A visual analysis of the past, present, and future of Ethics in Artificial Intelligence
While returning from their quest to retrieve the Golden Fleece, the Greek hero Jason and his crew the Argonauts are held back from Crete by the bronze giant Talos. Entrusted with the defense of the island, Talos hurls boulders at them until the sorceress Medea causes him to injure himself.
This tale represents one of the earliest known references to an artificial intelligence, but millennia would pass before substantive progress was made. As science advanced over these centuries, development of such machines remained completely unfeasible. The first major breakthrough occurred in the 1830s, when Charles Babbage and Ada Lovelace first theorized modern computers and computer programs. Paired with advances in electronic circuits, the foundations of computer science had been laid.

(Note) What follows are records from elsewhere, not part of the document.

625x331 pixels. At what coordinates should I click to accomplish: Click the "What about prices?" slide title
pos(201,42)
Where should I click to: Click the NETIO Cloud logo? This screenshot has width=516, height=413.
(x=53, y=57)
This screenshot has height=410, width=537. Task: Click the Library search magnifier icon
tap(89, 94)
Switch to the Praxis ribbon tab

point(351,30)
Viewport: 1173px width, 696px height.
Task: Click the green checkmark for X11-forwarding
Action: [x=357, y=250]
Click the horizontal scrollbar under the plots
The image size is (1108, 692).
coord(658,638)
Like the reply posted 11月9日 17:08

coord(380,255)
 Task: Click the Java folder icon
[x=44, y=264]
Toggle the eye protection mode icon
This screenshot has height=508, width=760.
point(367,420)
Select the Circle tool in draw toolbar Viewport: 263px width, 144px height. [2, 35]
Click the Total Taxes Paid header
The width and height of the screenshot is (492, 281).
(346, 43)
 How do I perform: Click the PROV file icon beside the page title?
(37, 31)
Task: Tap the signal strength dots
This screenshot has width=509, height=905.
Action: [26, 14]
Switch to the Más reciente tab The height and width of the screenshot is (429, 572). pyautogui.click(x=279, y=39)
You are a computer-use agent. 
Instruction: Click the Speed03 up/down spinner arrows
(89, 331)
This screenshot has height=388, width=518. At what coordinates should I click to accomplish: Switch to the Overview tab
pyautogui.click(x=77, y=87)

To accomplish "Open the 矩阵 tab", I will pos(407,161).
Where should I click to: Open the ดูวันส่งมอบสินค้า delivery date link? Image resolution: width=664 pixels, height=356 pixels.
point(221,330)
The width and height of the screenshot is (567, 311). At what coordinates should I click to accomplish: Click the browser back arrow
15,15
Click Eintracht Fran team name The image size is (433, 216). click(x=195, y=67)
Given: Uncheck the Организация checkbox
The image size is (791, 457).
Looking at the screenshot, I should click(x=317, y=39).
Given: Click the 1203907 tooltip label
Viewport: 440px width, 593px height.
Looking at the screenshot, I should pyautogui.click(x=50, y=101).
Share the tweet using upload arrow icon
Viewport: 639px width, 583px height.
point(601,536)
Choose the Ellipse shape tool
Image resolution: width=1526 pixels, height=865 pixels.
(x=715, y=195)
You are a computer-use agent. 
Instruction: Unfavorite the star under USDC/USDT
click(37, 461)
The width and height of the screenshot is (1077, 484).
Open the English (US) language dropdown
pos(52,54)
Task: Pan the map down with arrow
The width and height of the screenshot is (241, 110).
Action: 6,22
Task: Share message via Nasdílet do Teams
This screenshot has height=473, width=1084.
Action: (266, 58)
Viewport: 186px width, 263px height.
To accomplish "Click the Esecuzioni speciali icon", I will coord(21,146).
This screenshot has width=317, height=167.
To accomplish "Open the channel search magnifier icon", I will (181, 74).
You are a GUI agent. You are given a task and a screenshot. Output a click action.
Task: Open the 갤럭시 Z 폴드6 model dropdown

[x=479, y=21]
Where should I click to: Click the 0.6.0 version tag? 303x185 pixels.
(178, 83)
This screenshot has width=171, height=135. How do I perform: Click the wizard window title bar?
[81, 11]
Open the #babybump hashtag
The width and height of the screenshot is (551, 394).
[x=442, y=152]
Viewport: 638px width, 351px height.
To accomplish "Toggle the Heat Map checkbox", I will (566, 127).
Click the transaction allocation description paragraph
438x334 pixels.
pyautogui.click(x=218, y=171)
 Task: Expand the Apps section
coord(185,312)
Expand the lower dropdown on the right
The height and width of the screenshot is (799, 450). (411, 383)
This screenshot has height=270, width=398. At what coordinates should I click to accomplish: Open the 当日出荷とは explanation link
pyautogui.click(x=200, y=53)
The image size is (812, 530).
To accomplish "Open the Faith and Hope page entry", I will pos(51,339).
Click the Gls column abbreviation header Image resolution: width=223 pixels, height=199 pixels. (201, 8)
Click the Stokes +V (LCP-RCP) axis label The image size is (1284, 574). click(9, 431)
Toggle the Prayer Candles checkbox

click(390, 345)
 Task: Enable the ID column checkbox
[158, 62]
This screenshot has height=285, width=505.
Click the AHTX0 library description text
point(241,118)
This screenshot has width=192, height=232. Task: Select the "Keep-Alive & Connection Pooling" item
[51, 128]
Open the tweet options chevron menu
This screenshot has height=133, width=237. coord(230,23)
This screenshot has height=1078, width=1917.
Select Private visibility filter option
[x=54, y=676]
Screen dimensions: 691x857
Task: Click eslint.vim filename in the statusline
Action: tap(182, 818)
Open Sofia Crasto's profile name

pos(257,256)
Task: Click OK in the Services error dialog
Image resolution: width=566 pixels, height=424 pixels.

A century after Babbage and Lovelace, Alan Turing and Alonzo Church demonstrated that any computable function can be calculated by a device known as a Turing machine. Building on this result, computers were famously used during World War II to crack German codes, and work in this area continued postwar. In a 1950 paper, Turing considered the question - 'Can machines think?' - proposing the famous Turing test. This question has driven the field of artificial intelligence ever since, inspiring brilliant breakthroughs and similarly spectacular meltdowns.
Nowadays, AI-powered technologies dominate our everyday lives, and promise in the future to completely reshape our society. We hope to provide you with a comprehensive history and understanding of artificial intelligence, so that you may form your own conclusions about its future.